Hello FOMO-teers. It’s been forever, hasn’t it?
The short of it for me: I’ve been busy doing the usual Monday through Friday 9 to 5 (or 6, as it were in some cases) routine of the soul-crushing office variety.
Have I been creating? I’ve been trying. I am still, years later, in the exploration phase of my creativity. I know that I love finding different ways to express myself. My partner and I started (and never continued but hope springs eternal that we’ll pick it up again) a foodie vlog (which you can view here if you are interested in a blast from the past);
We also started a podcast where we get high and tell spooky, creepy stories (which you can listen to here).
There, shameless self-promotion on projects that may or may not go anywhere because I’m still working on not letting my childhood bestie, Anxiety, take full control of my life: check.
But I’m hopeful. Right now, there doesn’t seem to be a lot to be hopeful about, you know? Wherever you are reading this, I’m writing from California in the U.S. And if you’ve been following the news lately, you will know that the world is in a pandemic and the U.S. isn’t doing too well with it. Like, we are really bad at this, guys. Like, “I need an adult” bad at this. And of the state that is doing the very best at being the actual worst is California.
I had a lot of hopes and fantasies going into this pandemic. I thought California was going to be the state where we pulled together and wore our masks, washed our hands, and physically distanced—after all, we’re a hip, sexy state that uses technology like Whoa. We record ourselves and send it to people instead of having conversations in real-time. I thought we were going to nail this isolation thing and beat this virus.
But alas. We are really bad. We’re so bad at this. That thermometer hits the 70s and we’re all, “I wanna go to the BEACH!”

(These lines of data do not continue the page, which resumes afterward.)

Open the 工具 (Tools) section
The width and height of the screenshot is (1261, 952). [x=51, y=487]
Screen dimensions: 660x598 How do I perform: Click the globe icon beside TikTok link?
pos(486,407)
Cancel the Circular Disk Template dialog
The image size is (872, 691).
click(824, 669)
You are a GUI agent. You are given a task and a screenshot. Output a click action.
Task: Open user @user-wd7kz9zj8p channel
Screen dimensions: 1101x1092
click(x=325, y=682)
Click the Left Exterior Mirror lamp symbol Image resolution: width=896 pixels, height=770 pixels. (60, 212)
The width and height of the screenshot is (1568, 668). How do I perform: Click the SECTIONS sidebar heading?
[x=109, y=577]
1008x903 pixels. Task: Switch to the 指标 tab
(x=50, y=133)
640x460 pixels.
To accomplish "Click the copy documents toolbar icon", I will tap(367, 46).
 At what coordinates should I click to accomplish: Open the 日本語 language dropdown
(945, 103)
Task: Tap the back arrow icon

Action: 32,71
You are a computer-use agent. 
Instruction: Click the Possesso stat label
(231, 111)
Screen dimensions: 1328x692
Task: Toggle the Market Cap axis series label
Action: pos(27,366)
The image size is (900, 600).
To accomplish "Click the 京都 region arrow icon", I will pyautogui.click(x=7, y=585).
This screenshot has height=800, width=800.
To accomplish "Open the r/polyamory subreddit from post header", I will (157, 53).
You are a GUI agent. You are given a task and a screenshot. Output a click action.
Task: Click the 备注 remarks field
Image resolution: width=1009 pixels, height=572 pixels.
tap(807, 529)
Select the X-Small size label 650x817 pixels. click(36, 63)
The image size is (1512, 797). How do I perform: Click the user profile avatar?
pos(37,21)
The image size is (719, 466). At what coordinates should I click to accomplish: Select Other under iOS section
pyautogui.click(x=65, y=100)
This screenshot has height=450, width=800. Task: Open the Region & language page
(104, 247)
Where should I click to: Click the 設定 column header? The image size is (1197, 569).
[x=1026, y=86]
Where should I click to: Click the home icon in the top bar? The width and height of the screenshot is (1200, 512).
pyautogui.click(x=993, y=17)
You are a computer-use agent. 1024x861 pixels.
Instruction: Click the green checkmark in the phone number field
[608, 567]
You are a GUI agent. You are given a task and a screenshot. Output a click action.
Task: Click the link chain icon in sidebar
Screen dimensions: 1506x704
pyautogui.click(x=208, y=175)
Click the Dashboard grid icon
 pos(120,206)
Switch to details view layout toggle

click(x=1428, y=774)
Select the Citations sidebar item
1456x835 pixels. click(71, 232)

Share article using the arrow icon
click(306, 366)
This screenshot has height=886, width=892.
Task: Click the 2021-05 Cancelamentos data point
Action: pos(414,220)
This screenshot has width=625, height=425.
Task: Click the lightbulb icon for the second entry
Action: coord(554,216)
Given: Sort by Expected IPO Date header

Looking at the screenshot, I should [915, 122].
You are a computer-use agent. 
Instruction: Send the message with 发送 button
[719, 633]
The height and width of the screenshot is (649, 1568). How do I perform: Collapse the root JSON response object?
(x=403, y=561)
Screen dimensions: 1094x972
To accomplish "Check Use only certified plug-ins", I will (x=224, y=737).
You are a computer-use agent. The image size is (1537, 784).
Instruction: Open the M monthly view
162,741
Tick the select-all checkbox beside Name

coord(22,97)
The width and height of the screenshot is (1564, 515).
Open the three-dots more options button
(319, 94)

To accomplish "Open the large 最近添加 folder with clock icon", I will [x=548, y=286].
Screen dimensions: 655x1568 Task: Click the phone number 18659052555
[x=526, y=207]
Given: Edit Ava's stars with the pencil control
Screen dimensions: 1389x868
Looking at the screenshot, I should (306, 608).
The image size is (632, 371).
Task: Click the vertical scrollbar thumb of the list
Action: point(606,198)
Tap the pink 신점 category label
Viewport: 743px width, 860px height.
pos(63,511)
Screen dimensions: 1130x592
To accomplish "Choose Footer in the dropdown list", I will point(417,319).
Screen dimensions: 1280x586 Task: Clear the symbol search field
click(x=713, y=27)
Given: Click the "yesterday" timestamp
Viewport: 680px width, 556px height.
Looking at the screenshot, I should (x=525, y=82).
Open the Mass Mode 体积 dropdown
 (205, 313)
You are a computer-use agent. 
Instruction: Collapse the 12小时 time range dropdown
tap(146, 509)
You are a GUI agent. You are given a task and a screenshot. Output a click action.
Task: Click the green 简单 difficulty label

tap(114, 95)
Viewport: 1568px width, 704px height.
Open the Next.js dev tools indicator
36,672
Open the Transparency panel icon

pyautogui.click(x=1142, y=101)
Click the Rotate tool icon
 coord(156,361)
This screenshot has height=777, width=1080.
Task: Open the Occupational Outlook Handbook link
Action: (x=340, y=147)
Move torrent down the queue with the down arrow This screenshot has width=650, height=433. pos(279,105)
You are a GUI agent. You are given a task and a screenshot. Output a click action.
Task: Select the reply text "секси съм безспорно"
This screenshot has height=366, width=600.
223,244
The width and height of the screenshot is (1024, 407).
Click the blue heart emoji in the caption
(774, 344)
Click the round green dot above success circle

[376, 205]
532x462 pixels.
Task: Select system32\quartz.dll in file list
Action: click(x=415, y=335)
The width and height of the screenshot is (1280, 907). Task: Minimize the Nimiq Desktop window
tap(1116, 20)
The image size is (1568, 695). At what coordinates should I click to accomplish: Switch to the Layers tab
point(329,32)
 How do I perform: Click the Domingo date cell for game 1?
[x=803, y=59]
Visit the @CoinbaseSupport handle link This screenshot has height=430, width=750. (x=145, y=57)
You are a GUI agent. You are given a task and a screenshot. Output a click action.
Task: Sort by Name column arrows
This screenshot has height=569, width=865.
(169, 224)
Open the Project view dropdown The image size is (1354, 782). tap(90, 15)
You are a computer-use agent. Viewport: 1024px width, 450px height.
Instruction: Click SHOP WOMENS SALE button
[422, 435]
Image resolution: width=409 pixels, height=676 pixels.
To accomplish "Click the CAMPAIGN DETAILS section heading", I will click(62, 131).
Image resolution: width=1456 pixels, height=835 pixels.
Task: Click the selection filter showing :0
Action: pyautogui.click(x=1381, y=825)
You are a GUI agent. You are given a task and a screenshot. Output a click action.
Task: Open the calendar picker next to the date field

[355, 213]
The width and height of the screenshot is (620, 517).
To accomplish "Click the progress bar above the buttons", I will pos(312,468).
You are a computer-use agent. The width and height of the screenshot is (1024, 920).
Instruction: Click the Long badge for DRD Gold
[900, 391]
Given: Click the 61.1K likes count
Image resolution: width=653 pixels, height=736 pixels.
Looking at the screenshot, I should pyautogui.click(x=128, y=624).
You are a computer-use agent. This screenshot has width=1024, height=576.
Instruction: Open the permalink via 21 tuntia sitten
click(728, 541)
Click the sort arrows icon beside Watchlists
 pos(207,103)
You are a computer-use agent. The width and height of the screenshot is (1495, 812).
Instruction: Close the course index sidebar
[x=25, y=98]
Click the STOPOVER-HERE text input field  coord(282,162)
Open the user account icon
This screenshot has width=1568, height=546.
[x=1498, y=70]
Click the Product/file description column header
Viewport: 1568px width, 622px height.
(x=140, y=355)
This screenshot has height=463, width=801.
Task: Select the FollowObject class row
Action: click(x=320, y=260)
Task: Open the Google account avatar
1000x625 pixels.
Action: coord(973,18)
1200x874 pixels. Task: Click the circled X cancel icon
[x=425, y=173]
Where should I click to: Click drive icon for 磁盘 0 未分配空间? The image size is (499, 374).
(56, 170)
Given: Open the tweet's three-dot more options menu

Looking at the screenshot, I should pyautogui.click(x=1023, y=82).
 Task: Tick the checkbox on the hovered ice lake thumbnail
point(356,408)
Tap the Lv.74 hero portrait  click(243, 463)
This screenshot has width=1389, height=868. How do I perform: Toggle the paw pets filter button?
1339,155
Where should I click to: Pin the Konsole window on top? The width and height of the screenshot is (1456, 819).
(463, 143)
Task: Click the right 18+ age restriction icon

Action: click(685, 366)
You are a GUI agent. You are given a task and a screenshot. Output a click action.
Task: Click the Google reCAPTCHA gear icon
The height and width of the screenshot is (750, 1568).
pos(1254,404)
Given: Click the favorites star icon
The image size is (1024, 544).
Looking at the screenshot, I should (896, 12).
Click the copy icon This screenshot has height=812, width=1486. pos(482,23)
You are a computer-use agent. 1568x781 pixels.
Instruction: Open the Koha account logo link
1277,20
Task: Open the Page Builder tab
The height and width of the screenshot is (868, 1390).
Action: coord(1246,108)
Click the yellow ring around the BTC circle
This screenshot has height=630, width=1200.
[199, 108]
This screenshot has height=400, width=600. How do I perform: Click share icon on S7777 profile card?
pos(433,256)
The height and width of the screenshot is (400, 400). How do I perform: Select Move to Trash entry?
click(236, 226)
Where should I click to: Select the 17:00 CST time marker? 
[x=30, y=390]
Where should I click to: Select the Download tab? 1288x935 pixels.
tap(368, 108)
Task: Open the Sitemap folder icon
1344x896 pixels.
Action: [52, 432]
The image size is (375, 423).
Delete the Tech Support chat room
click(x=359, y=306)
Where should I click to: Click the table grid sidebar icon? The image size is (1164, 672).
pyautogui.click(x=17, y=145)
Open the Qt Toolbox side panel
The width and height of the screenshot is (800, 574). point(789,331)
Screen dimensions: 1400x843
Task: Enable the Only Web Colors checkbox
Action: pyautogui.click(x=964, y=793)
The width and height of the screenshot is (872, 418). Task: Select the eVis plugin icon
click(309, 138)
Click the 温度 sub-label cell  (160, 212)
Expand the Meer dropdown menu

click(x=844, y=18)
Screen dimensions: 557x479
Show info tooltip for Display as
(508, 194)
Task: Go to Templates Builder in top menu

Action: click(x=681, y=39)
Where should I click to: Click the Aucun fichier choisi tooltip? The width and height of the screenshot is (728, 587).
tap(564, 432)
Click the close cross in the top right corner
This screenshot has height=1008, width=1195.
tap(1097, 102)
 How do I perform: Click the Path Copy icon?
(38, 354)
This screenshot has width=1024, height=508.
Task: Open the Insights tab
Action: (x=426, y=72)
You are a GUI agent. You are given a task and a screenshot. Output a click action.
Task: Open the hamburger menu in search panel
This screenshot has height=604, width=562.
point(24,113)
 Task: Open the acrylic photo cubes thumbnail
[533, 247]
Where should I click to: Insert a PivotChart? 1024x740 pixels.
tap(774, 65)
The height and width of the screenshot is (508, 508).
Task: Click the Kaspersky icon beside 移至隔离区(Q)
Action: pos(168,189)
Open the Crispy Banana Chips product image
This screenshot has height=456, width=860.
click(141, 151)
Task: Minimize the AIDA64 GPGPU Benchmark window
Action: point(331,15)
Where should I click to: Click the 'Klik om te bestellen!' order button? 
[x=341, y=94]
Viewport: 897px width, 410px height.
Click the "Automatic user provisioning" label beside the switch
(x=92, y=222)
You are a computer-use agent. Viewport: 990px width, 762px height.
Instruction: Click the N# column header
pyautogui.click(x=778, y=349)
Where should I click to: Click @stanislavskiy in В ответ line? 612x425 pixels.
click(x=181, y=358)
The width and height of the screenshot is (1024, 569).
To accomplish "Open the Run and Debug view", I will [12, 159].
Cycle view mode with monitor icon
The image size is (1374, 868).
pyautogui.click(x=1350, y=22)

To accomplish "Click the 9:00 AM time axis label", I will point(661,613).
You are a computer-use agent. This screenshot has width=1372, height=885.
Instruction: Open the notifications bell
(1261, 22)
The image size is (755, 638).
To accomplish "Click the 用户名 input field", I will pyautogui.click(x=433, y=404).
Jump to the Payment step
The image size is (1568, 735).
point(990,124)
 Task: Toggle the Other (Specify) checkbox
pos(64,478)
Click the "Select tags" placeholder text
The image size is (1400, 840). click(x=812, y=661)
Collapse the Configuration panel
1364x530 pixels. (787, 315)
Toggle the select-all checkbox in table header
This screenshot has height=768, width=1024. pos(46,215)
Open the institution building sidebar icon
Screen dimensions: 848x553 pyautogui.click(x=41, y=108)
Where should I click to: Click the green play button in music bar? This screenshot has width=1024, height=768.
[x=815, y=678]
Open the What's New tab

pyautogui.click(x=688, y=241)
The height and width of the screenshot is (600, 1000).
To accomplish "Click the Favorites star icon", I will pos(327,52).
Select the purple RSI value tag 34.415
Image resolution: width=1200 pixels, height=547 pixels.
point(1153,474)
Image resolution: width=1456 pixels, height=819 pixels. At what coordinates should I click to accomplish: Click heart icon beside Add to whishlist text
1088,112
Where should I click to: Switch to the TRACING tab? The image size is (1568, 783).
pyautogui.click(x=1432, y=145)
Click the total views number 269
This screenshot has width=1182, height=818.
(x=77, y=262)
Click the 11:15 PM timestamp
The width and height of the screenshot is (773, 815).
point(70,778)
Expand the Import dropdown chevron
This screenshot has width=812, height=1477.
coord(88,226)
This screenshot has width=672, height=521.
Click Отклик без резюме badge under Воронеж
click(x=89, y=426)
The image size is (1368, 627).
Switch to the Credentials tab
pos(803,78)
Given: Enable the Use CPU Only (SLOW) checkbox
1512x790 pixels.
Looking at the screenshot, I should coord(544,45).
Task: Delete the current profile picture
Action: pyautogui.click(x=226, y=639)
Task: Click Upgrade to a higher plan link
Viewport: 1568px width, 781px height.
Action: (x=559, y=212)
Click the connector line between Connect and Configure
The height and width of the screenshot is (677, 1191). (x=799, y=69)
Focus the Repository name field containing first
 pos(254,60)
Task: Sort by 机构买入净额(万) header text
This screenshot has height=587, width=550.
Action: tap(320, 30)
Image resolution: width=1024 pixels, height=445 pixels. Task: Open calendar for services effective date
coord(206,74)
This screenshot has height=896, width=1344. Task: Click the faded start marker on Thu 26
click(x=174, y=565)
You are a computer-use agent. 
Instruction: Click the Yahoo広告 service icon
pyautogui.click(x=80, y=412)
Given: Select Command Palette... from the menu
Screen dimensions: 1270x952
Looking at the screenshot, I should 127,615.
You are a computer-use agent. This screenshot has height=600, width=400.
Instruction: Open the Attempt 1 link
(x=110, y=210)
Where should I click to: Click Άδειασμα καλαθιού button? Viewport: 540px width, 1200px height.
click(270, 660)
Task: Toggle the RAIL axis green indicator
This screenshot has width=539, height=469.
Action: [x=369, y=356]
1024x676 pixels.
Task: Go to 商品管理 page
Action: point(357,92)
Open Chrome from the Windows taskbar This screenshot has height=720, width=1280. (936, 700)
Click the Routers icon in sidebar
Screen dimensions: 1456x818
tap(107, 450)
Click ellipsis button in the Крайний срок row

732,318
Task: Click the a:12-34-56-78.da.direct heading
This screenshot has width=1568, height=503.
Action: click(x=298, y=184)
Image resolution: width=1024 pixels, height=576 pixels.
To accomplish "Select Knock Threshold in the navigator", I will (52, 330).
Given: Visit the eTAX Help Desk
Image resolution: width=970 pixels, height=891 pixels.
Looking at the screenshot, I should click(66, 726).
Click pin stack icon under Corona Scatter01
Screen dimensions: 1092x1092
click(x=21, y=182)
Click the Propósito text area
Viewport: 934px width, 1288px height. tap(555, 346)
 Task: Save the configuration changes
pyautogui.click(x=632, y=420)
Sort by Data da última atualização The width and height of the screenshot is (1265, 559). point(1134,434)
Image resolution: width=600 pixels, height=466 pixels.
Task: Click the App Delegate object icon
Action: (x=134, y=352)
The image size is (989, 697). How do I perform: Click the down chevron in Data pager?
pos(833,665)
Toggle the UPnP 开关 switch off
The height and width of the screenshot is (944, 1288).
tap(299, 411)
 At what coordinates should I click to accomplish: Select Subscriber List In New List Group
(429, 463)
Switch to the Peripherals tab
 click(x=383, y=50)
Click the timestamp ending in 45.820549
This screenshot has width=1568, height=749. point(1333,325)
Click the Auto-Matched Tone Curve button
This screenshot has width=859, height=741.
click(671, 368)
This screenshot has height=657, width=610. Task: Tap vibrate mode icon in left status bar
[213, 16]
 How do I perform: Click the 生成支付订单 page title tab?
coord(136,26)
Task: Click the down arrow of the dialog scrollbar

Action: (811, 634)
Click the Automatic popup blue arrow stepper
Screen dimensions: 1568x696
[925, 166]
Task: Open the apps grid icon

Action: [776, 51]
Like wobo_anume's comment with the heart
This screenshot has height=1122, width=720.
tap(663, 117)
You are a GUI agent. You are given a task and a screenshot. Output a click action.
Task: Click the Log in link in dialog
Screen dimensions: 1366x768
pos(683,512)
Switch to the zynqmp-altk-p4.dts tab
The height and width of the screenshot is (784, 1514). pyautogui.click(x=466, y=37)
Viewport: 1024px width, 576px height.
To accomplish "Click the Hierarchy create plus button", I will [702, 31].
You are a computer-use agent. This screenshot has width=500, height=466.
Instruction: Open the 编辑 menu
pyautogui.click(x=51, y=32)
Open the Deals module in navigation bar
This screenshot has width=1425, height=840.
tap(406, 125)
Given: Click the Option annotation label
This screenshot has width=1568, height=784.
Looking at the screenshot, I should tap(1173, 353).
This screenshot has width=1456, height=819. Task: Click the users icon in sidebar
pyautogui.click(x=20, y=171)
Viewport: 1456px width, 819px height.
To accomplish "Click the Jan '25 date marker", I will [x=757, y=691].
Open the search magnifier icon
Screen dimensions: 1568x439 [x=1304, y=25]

That and rampant, end-stage capitalism is forcing our most vulnerable populations to work and be exposed while all us privileged assholes working from home (or not working at all– I don’t know, I don’t know the life of the latest viral sensation) go into stores and scream at minimum-wage employees about how our rights are being curtailed because we need to breathe the fresh recycled air of our favorite Target store, goddammit.
I love the smell of hair dye and trimmed ends in the morning, y’all.
Okay, enough of me being on my high horse. For now. If you come to this blog for escapism, I am not sure if I can give it to you at this time. It’s hard to escape when you’re in a one-bedroom apartment. If you come here for hope, I think I can manage a little hope for you all but I will admit, it’s not the way it used to be. I am hopeful things will eventually get better but I don’t have any idea when it will or what that will look like. But I’m hopeful if only because of the simple fact that time moves forward. This virus will not last forever. There is a light at the end of the tunnel. I’m just as much in the dark as you.
I know, right, comforting.
Anyway, if you’re curious about what I’ve been up to painting-wise, it’s this:
A while back, my partner and I got a new t.v. Best decision ever because we’ve been watching all the streaming services we got free trials for and forgot to unsubscribe from. Anyway, there was a large slab of cardboard that was used to pad the side of the t.v. so that it wouldn’t scratch or otherwise get injured from its trip from the store to our place. And wouldn’t you know it, I didn’t have the heart to just throw it away. So I used it as a canvas.
The backside is still pretty blank but the side pictured here is an exercise in documenting inspiration incrementally. I don’t really have any idea or plans for this piece. I keep it leaning against the wall until inspiration hits and I’ll add a few dabs of paint here and there. Overall, I’m okay with the creepy vibe created. The only things that clearly resonate with me are the two figures floating about in a sea of weird colors and the dark figure on the side overlooking them.
I’d like to tell you that’s my depiction of COVID-19 overlooking the fragile, ethereal creatures prancing about in seafoam. But in all honesty, that addition probably came about because I was remembering the first time I watched Spirited Away and saw No-Face for the first time.
That’s really all I got for you today, friends. I hope you are well and doing what you need to take care of yourselves. These are not normal times and our usual coping mechanisms may not be as effective as they were in a non-pandemic world. Be gentle with yourselves and be well.